Items listed in a dataset
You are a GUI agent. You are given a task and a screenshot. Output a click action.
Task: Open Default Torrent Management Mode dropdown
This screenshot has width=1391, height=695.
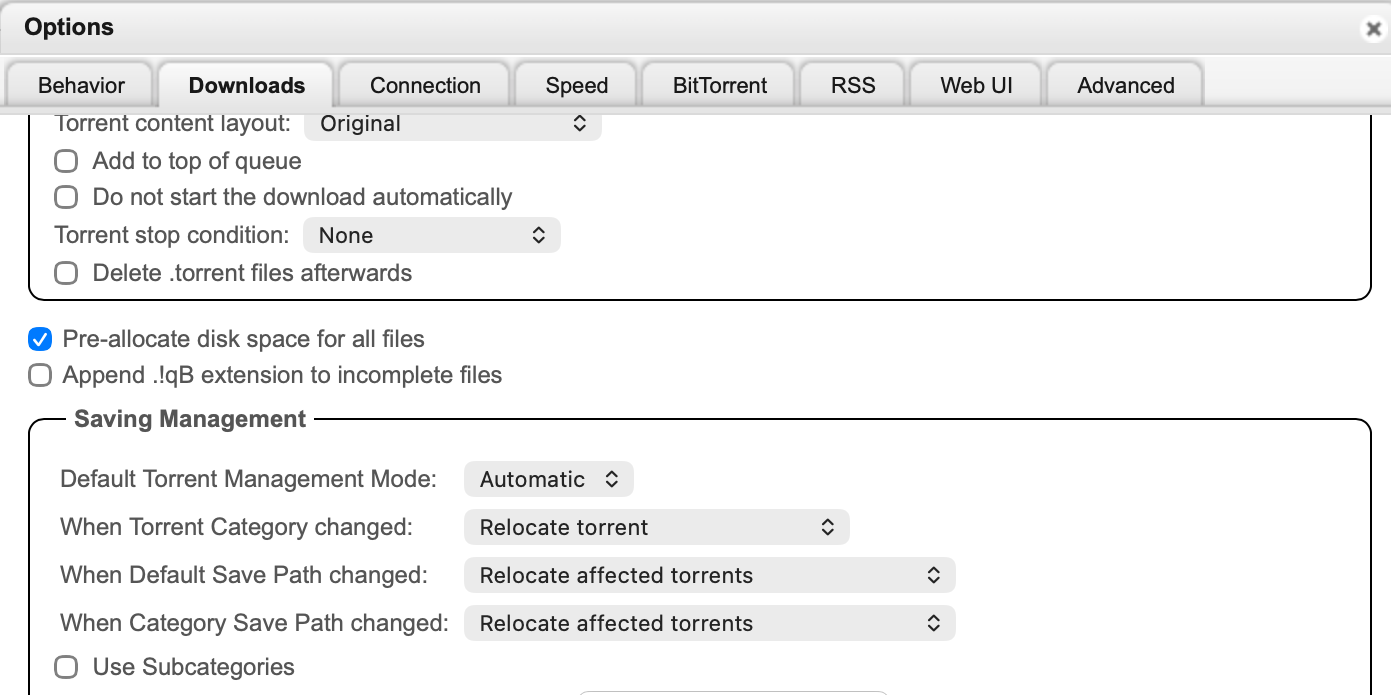(549, 479)
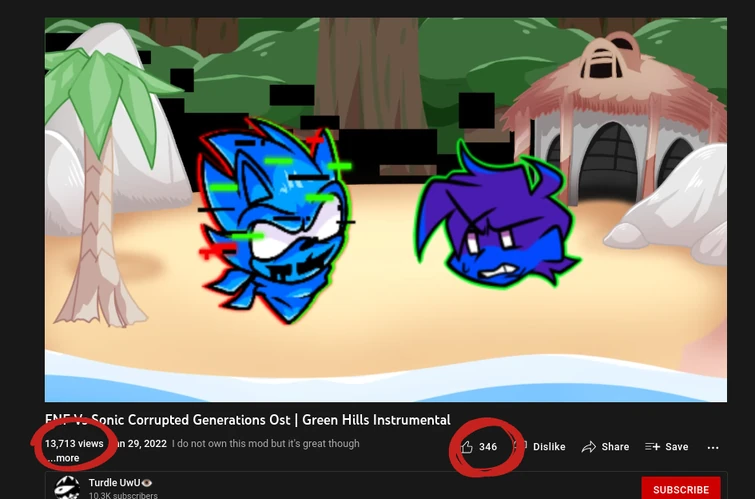Click the Turdle UwU channel avatar
This screenshot has height=499, width=755.
click(67, 487)
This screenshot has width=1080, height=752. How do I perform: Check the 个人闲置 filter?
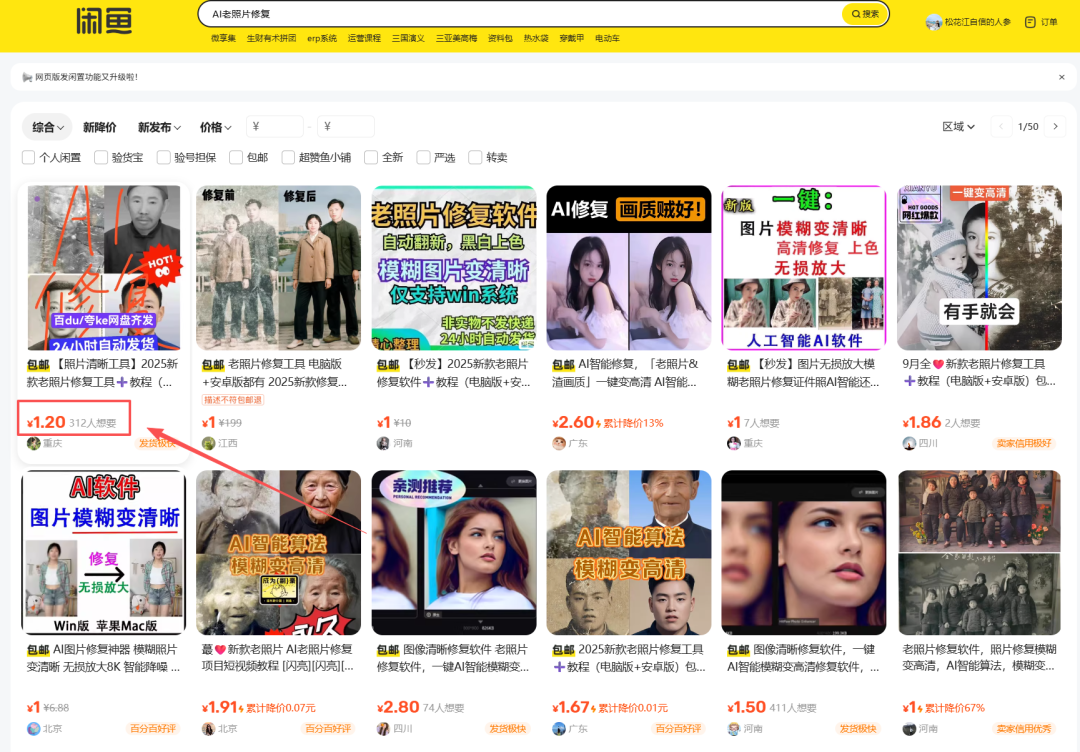point(28,157)
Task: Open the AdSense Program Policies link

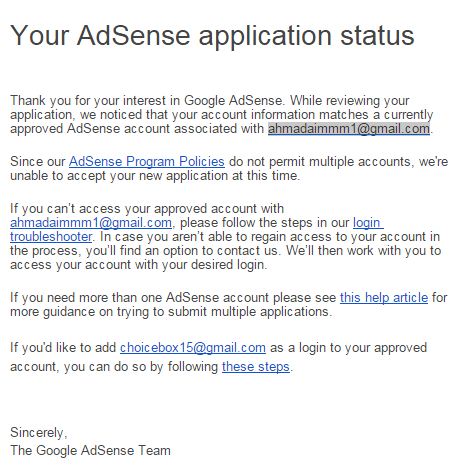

**WHAT IS NEEDED**. None of the pictures should be carried over when the data above is transcribed exactly.

**YOUR SOLUTION**.
You are a GUI agent. You are given a task and a screenshot. Output a click action.
Task: Open Default Torrent Management Mode dropdown
This screenshot has width=1391, height=695.
(549, 479)
Click the Turdle UwU channel avatar
This screenshot has height=499, width=755.
click(67, 487)
This screenshot has width=1080, height=752. How do I perform: Check the 个人闲置 filter?
point(28,157)
Task: Open the AdSense Program Policies link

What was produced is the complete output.